WHAT THIS TASK INVOLVES — In the records that follow, find each line with "named" and pull it out.

++++ LISTED RECORDS

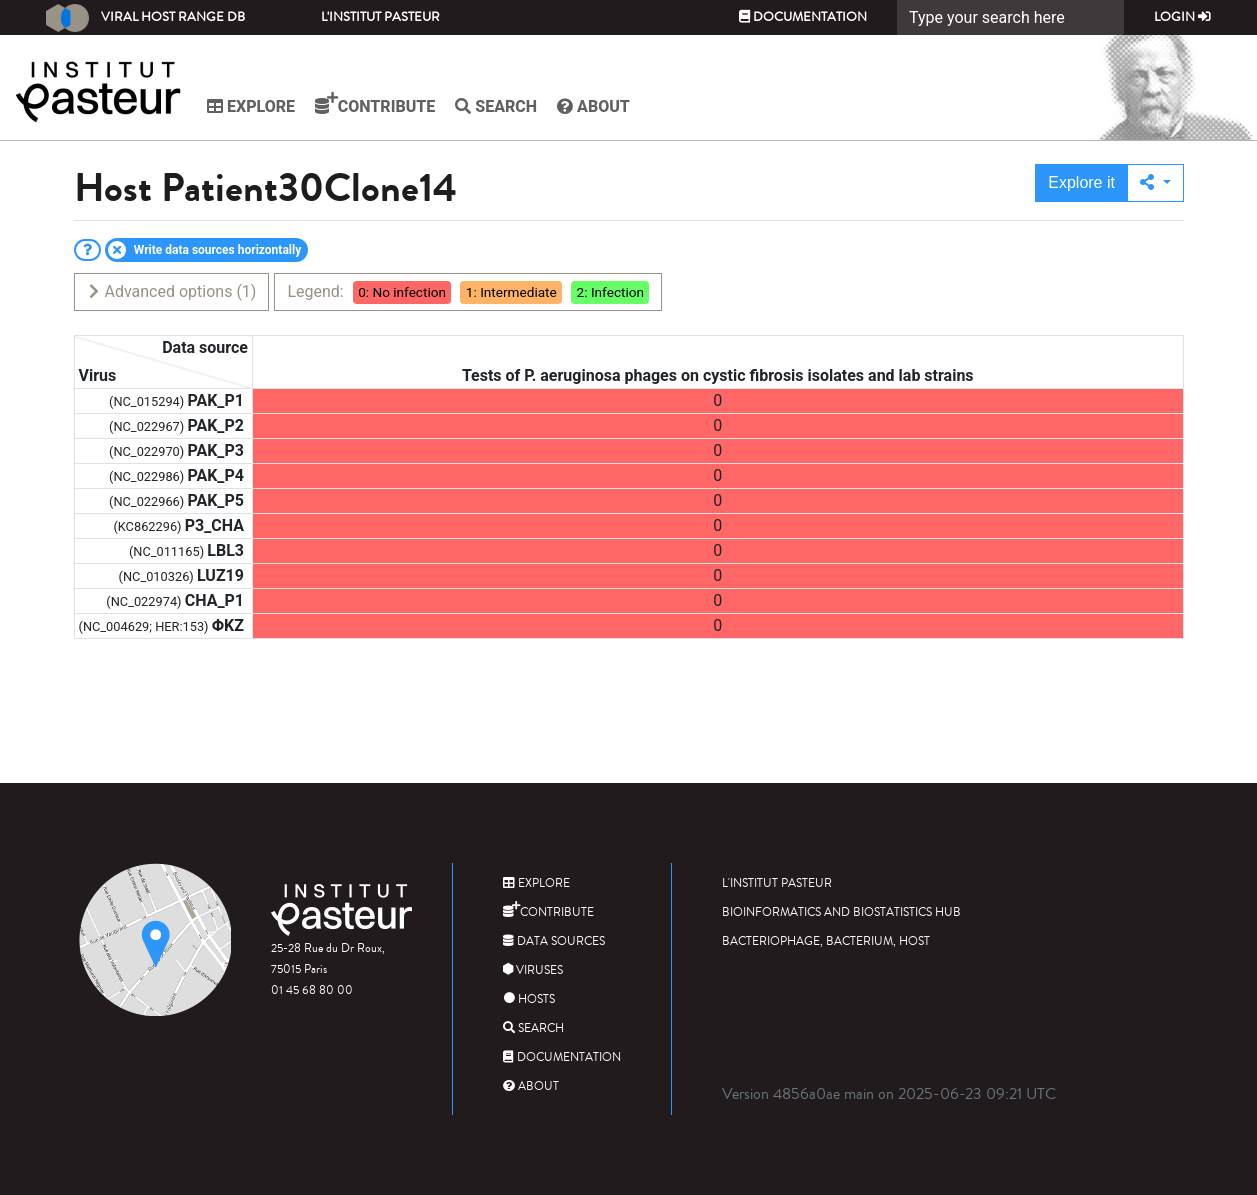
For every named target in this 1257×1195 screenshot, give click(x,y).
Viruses (533, 970)
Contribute (375, 104)
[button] (1155, 183)
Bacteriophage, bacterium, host (826, 941)
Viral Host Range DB (145, 18)
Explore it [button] (1081, 182)
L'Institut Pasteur (380, 17)
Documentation (803, 17)
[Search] (1010, 17)
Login (1182, 17)
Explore (251, 106)
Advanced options (171, 291)
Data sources (554, 941)
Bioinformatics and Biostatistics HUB (841, 912)
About (593, 106)
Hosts (529, 999)
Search (496, 106)
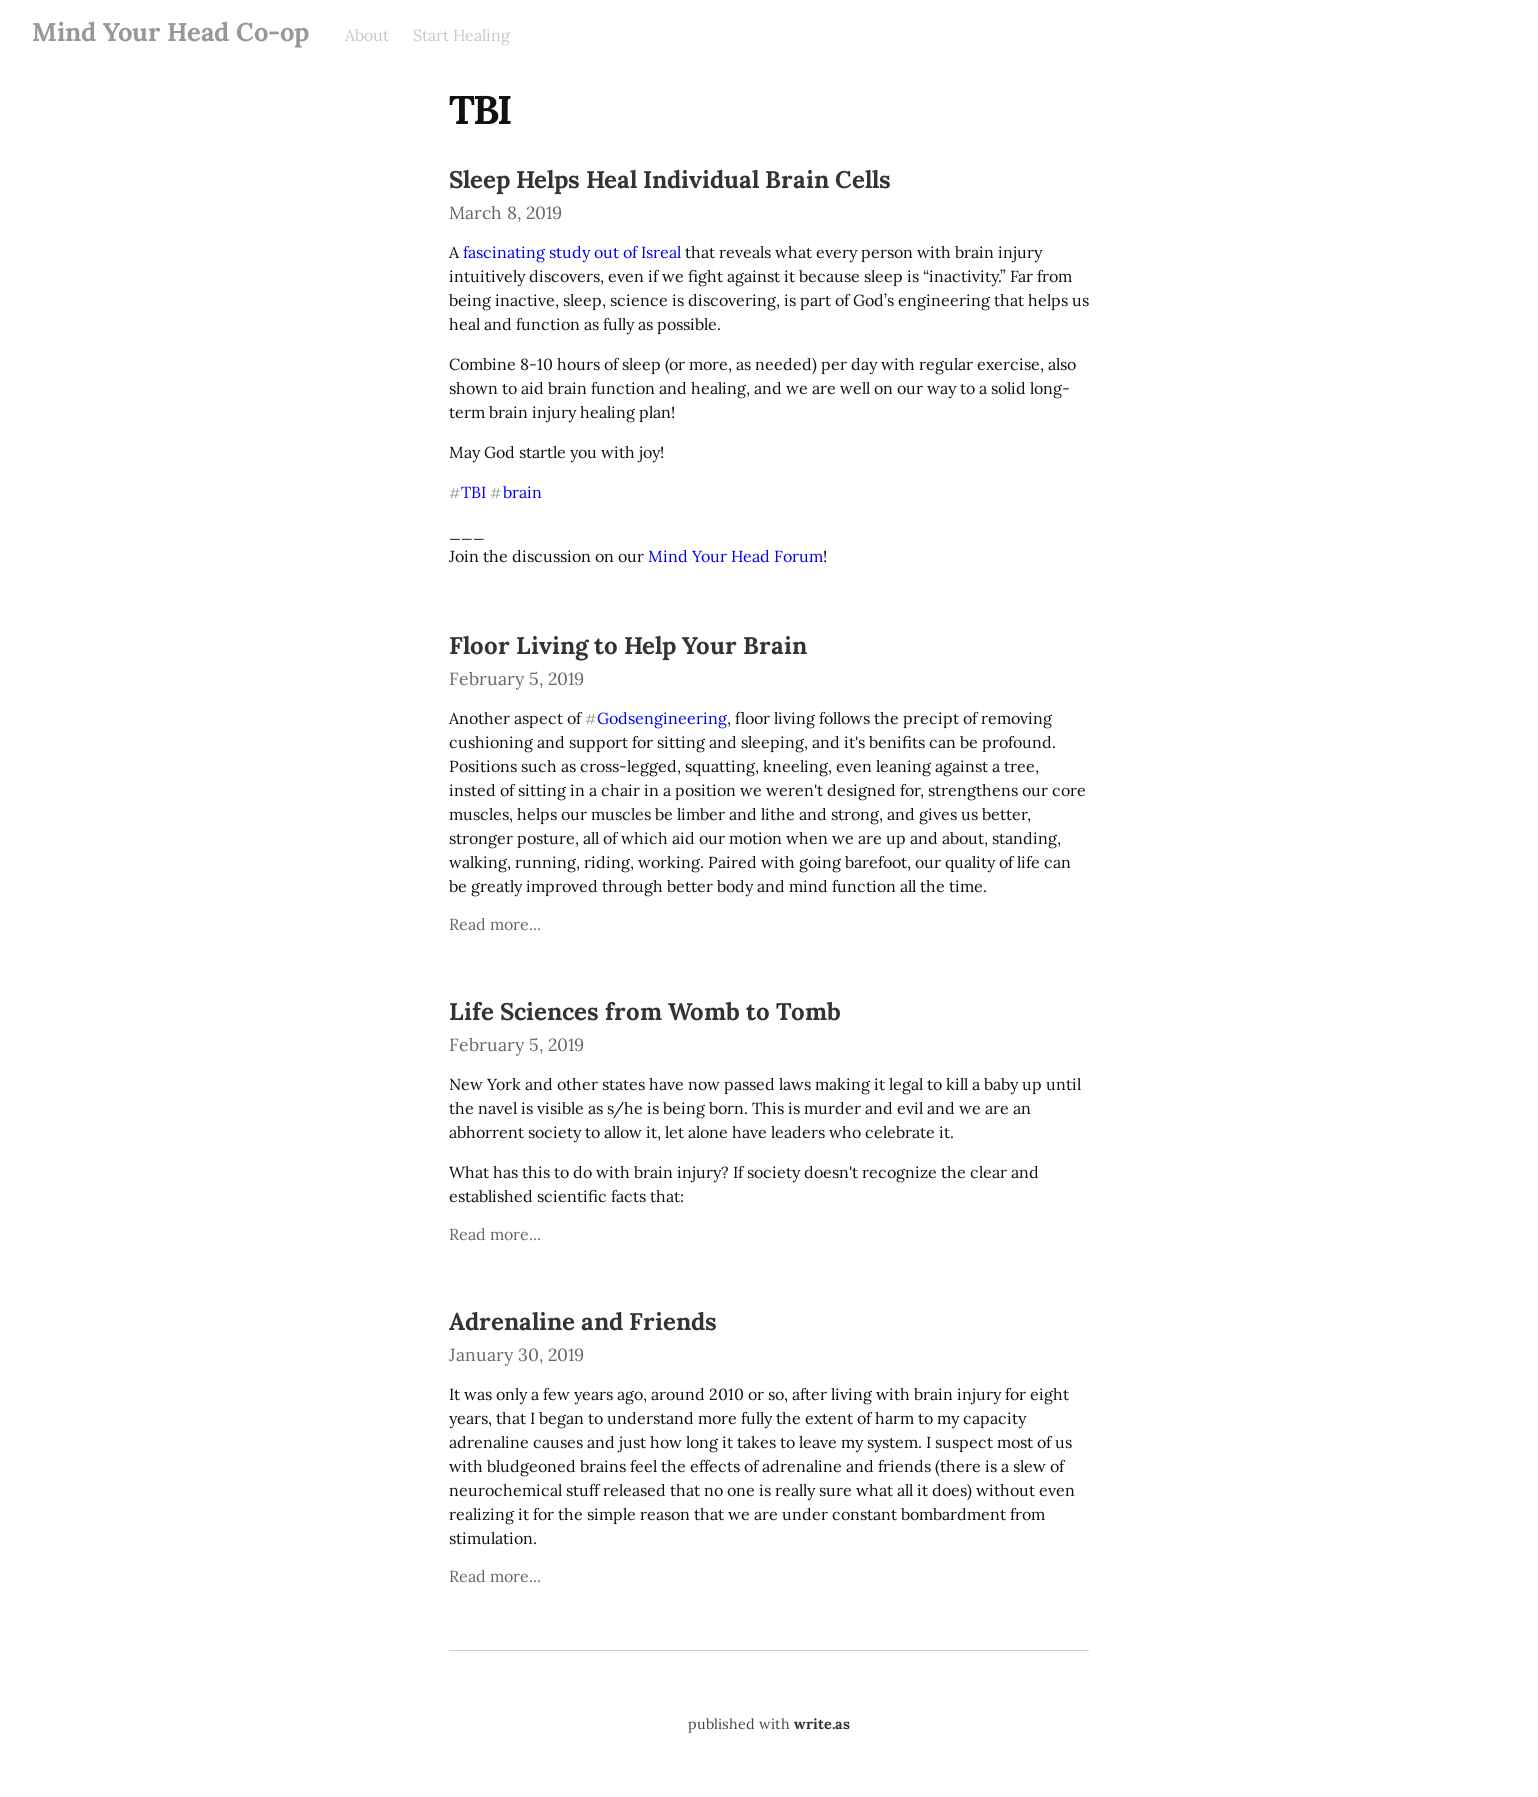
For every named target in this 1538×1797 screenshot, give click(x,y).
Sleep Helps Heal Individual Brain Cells (670, 179)
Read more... (495, 924)
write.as (822, 1724)
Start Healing (461, 35)
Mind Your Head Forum (735, 556)
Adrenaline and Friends (583, 1321)
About (367, 35)
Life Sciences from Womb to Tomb (645, 1011)
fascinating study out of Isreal (572, 252)
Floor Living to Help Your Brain (628, 645)
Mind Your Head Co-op (170, 31)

++++++++

RESPONSE BELOW —
For every named target in this 1257×1195 screenshot, give click(x,y).
For every named target in this 1538×1797 screenshot, give click(x,y).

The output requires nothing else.